Task item: Exactly how many lines in the data below contain the string "Given"? Give that number and nothing else.

Data in this exercise:
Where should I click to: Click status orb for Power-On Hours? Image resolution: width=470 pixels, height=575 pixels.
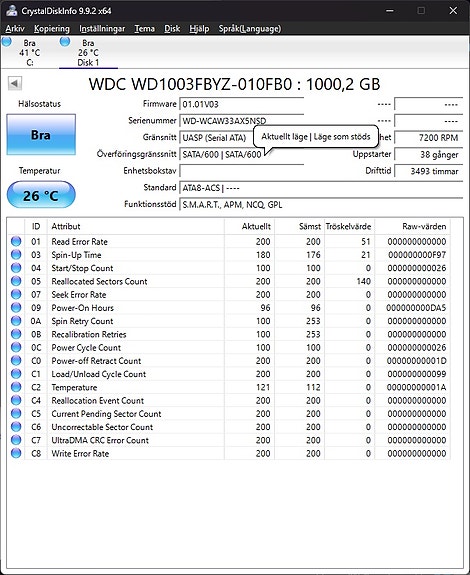pyautogui.click(x=16, y=307)
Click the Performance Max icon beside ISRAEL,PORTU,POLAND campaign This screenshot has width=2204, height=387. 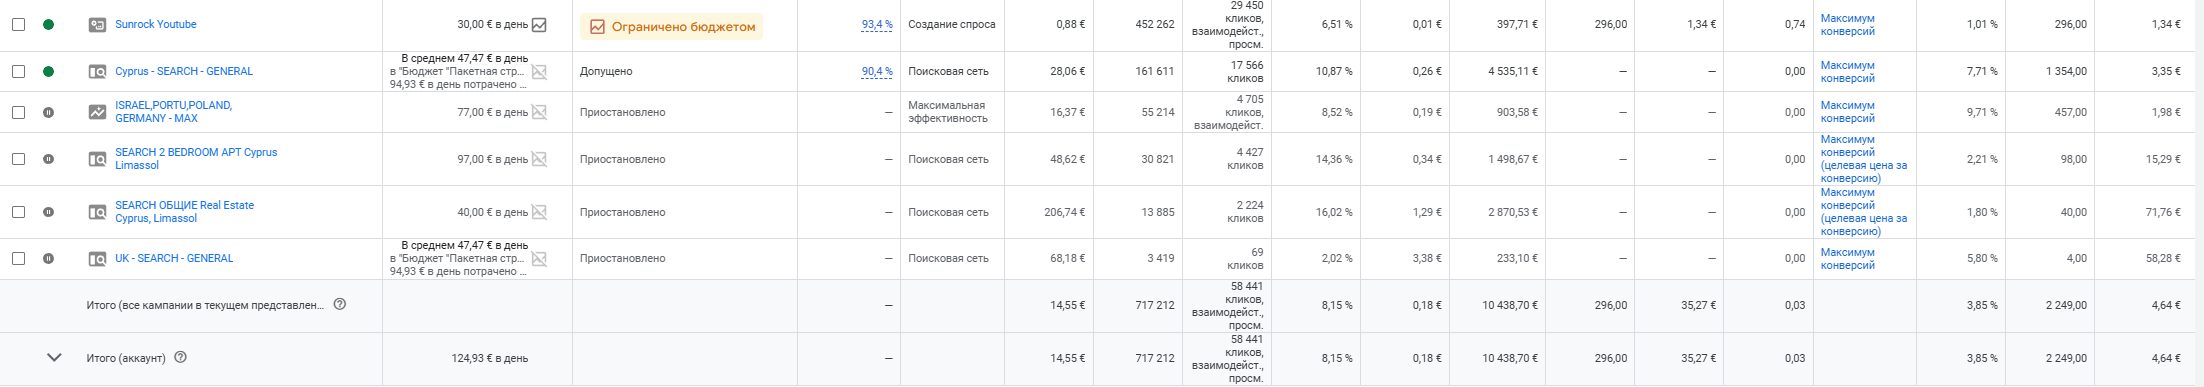[x=97, y=112]
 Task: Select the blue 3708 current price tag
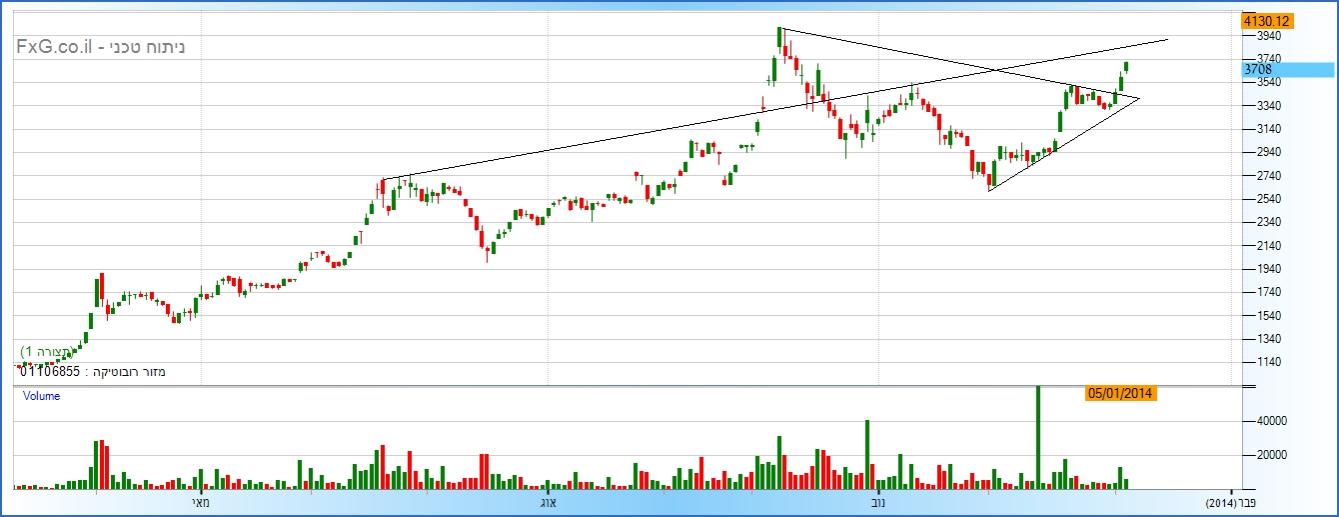tap(1258, 69)
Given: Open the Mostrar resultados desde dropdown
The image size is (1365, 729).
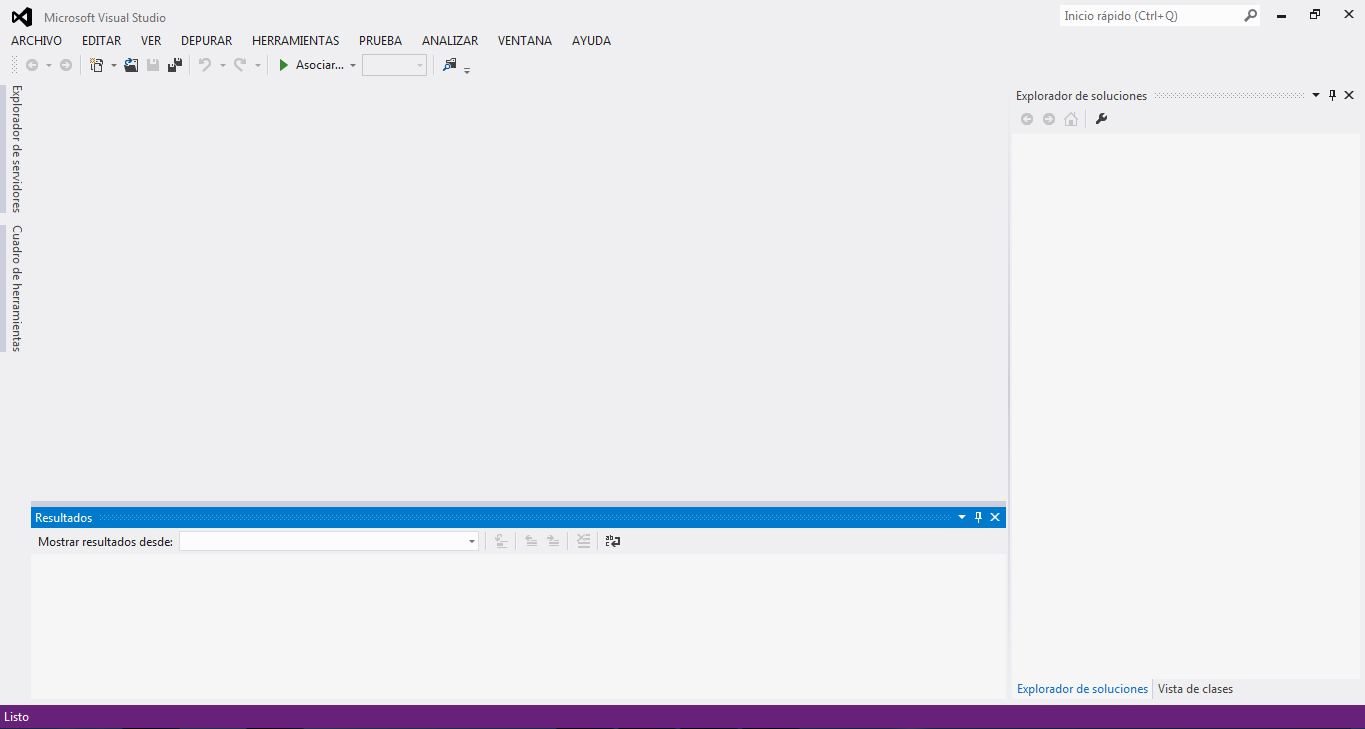Looking at the screenshot, I should [x=472, y=541].
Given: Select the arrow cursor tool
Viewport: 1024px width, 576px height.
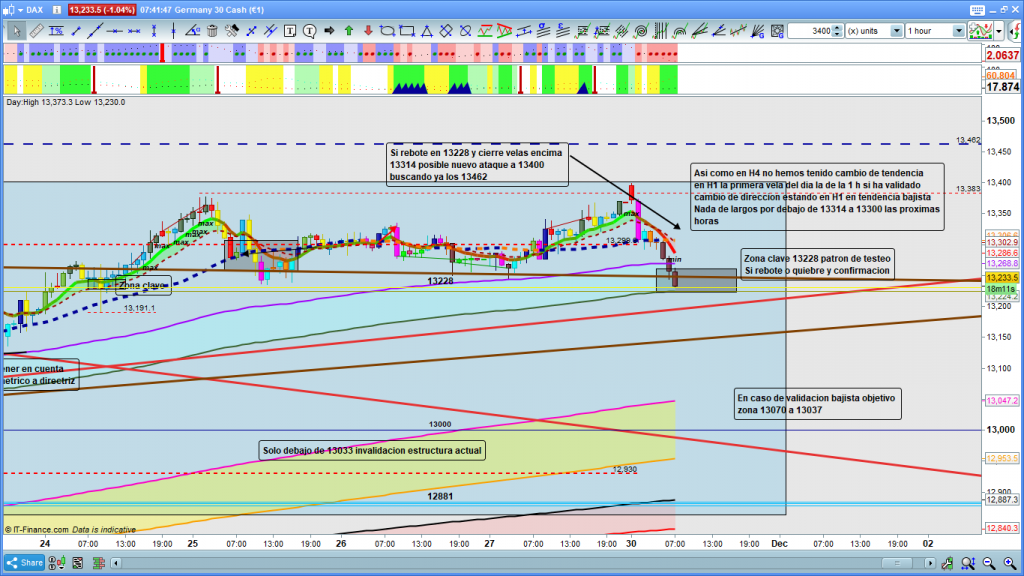Looking at the screenshot, I should 16,31.
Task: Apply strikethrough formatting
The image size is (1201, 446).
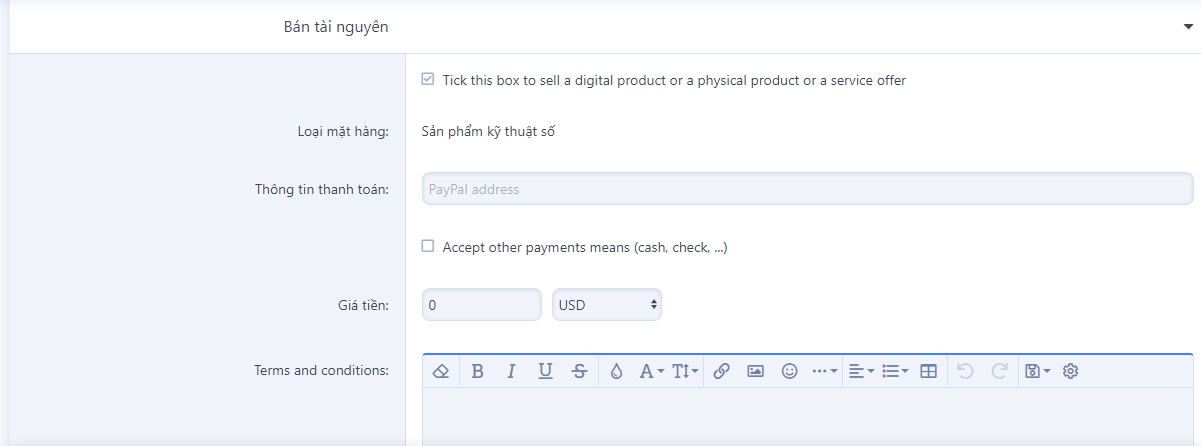Action: point(579,371)
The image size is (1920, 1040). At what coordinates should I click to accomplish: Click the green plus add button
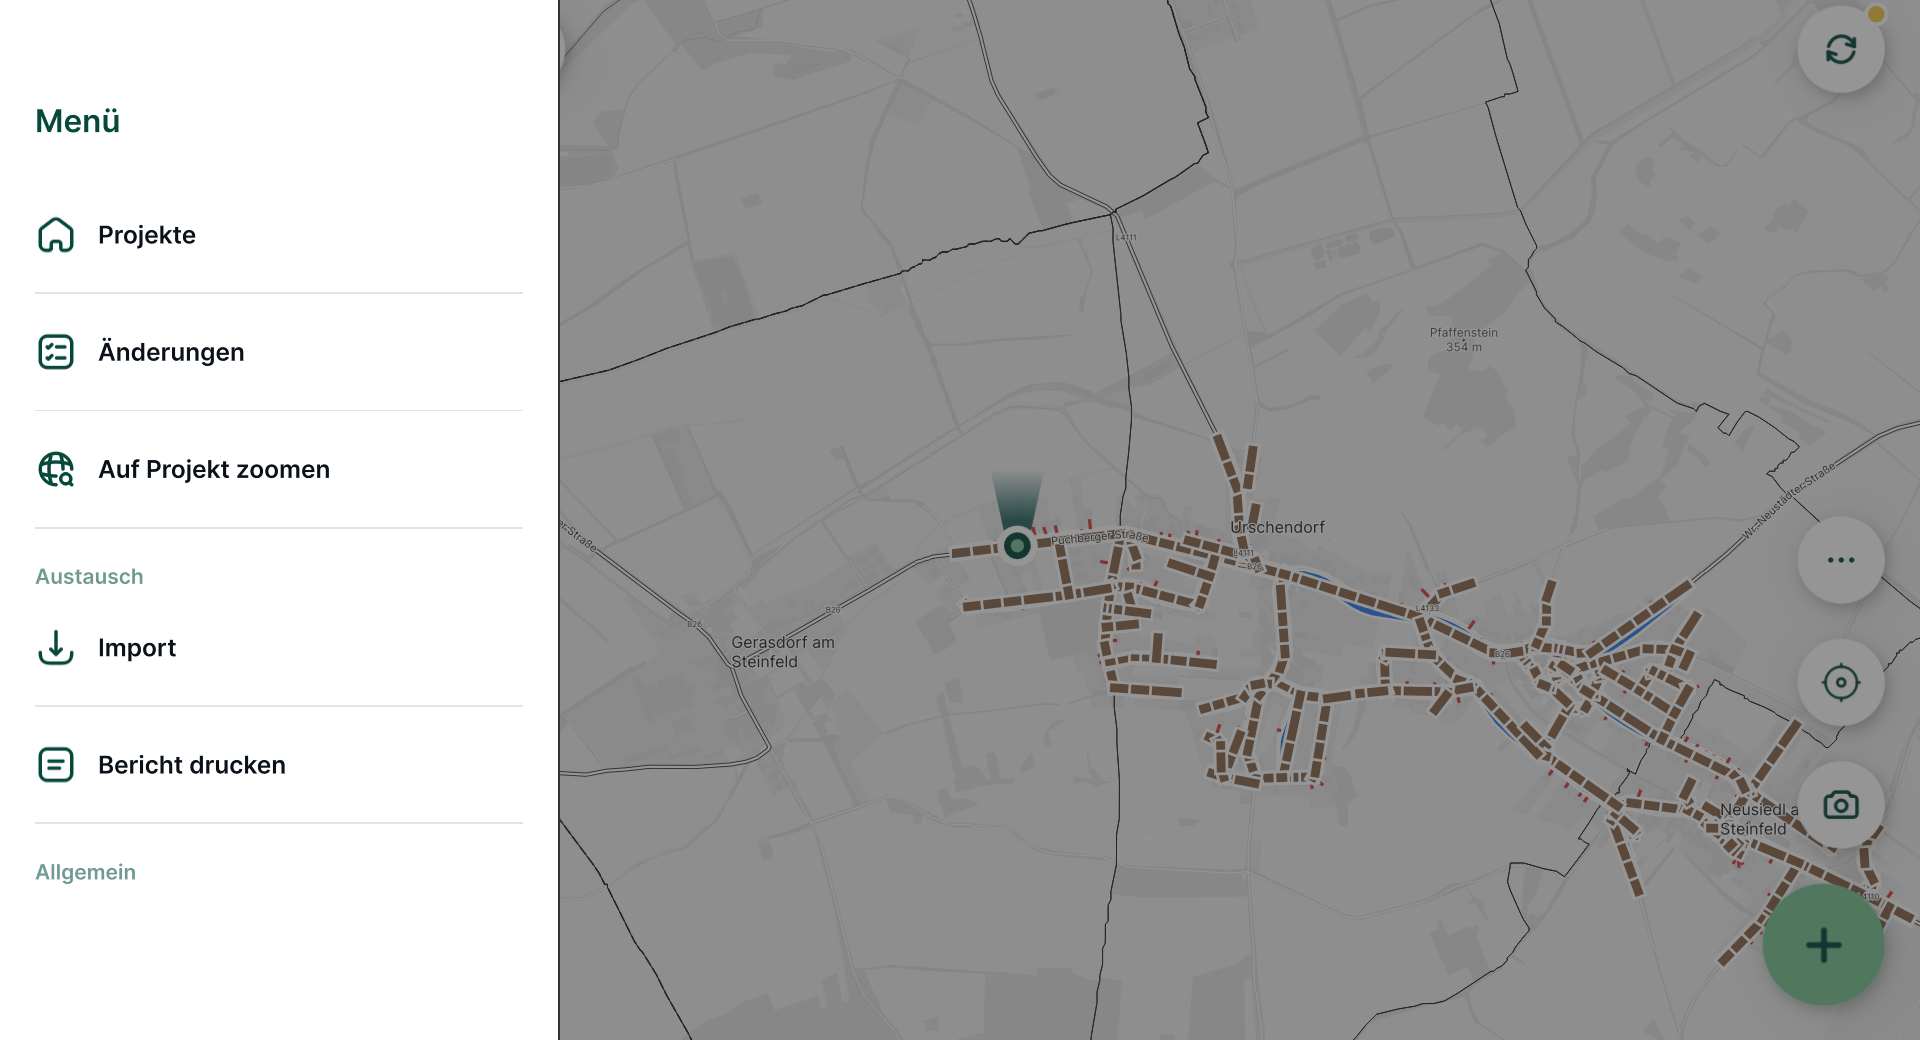(x=1824, y=945)
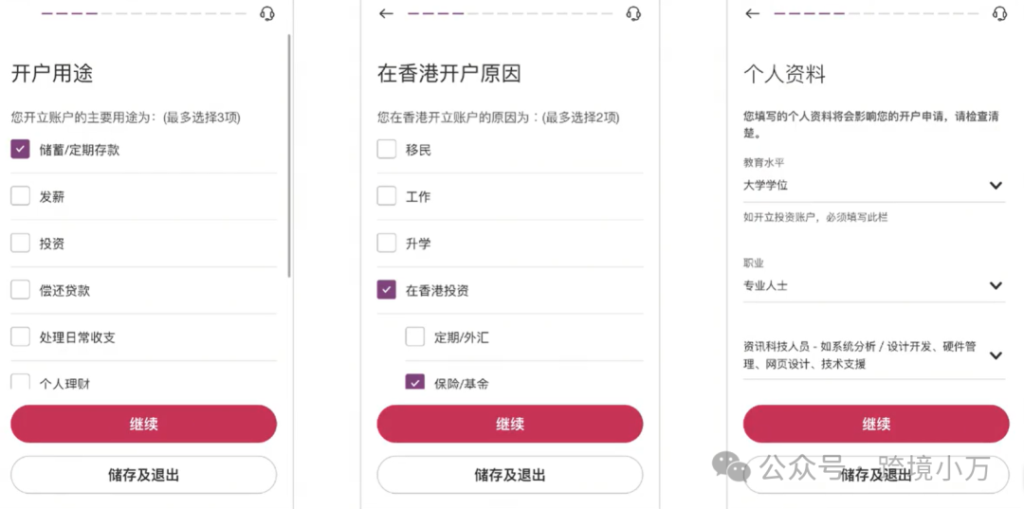
Task: Select the 投资 purpose checkbox
Action: pyautogui.click(x=20, y=244)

Exercise answer: 2